I guess it's a testament to how healthy I thought she was that we had morphed into birthday-wishing, Christmas-card sending friends. She was no longer in my inner nucleus of friends, but I knew I could call on her anytime, and true to her style, she'd listen. In many ways, I was more prepared for her to die at a young age, when it was expected, than yesterday. That's when I hopped on Facebook and got the news that sent my heart into my shoes. 

It's all a mystery to me, how life usually hums along, then you get dealt a curveball a la Clayton Kershaw leaving you shaking your head wondering how it went by so unexpectedly.

She shocked us by staying alive, and now reminds us of the fragility of our house-of-cards-type of life that with a big poof, it can all come crashing down. It landed with a thud yesterday - it still reverberates. But I'm considering her example, and that helps: give often but not to just anything, pick things that matter and give a lot. Be kind to people, but don't forget animals. Be a meticulous planner but equally dedicated in your zeal to follow through. Have half a tank of gas in the car. Travel. Laugh and cheeer loudly. Hug friends. Life isn't about what you order up, it's how you handle the things that aren't even on the menu. 
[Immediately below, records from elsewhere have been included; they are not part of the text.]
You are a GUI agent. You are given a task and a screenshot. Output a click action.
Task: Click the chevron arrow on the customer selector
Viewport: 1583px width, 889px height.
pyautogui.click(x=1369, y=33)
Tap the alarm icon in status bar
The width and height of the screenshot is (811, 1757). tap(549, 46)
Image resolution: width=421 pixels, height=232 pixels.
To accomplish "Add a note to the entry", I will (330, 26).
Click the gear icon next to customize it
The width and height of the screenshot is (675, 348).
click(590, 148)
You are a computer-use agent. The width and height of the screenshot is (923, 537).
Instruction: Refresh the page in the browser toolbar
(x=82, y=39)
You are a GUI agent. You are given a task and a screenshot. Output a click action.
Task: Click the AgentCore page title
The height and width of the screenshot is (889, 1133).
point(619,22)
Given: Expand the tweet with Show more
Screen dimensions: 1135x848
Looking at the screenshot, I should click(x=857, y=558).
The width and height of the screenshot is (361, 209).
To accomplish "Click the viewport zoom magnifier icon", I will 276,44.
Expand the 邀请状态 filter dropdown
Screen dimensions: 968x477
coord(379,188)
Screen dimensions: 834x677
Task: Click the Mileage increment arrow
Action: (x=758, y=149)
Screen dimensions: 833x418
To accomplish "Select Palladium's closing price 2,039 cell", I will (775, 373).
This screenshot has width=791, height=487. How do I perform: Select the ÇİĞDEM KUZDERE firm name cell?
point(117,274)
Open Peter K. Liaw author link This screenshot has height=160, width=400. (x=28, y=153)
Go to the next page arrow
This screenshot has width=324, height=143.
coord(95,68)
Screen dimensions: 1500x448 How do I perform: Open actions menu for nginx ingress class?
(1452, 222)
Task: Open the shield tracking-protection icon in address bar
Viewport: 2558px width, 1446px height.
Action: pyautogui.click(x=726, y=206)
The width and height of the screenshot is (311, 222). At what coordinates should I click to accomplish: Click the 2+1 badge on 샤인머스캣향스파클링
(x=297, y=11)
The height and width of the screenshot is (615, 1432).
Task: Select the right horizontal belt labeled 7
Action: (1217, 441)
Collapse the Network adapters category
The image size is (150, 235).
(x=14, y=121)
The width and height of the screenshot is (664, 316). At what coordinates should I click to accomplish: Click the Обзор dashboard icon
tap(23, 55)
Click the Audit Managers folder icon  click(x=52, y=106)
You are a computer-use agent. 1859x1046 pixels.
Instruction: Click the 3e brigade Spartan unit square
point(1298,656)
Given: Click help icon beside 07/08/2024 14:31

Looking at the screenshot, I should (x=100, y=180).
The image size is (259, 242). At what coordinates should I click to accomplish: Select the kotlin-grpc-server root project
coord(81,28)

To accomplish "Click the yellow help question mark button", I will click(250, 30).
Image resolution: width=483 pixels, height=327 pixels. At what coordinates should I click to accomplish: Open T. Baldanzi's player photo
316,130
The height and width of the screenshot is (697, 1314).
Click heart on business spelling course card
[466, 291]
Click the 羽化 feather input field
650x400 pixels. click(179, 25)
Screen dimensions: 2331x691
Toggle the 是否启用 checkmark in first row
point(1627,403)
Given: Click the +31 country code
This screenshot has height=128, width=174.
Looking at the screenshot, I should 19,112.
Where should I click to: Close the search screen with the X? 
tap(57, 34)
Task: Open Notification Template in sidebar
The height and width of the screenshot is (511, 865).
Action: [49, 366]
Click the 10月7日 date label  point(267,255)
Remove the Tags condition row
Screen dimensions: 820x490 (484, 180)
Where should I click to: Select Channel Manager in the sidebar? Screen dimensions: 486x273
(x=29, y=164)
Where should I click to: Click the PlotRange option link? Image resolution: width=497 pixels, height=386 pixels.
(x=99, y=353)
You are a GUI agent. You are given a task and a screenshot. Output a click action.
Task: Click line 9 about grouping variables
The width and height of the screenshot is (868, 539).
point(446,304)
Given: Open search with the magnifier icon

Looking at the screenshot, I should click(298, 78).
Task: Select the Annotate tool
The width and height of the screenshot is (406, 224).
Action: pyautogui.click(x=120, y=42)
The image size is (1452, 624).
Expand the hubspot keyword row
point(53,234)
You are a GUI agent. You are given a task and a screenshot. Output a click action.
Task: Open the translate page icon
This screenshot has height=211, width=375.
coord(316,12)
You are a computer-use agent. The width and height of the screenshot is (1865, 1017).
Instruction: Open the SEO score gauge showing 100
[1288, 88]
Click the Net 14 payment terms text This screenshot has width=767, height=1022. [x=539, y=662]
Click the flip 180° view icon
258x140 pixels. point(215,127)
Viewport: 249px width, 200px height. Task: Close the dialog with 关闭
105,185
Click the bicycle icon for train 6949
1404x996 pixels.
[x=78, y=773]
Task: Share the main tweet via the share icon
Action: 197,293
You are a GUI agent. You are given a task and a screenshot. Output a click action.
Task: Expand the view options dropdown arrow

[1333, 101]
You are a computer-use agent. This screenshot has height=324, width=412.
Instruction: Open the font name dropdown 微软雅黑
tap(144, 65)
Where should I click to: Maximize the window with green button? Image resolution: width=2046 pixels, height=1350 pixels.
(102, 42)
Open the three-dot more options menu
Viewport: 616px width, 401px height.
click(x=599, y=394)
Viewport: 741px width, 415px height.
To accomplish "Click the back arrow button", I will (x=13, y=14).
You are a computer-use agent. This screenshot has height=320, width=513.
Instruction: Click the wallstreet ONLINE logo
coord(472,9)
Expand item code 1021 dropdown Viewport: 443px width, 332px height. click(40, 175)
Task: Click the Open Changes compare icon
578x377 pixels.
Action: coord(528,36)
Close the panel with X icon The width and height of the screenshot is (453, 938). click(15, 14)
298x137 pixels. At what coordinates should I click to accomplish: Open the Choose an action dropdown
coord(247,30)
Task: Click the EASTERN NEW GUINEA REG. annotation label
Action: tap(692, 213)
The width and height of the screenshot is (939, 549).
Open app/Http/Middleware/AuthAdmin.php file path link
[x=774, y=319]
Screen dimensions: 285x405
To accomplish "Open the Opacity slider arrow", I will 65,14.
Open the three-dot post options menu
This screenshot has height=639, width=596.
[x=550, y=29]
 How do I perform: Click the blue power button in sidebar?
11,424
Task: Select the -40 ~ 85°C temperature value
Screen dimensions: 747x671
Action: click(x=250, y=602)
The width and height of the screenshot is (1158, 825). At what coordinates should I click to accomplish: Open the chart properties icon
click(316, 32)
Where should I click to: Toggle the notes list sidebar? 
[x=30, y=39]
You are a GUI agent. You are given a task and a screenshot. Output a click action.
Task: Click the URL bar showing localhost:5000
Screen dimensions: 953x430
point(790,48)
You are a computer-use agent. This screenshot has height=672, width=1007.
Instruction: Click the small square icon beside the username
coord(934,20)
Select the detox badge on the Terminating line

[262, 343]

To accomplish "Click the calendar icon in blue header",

You'll be missed, Susan. Deeply missed. 

Libby Dallmeyer Blair
- 2015-01-09 at 10:13

What a beautiful tribute to Susan, and so well written - i bet you have made her smile in heaven!
Holly Clark Distefano
- 2015-01-09 at 10:40

A beautiful tribute....I enjoyed your perspective and how Susan affected your life. We should all live life to the fullest and never take it for granted. It appears she continued to live her life in the way I knew of her in High School. What a true spirit!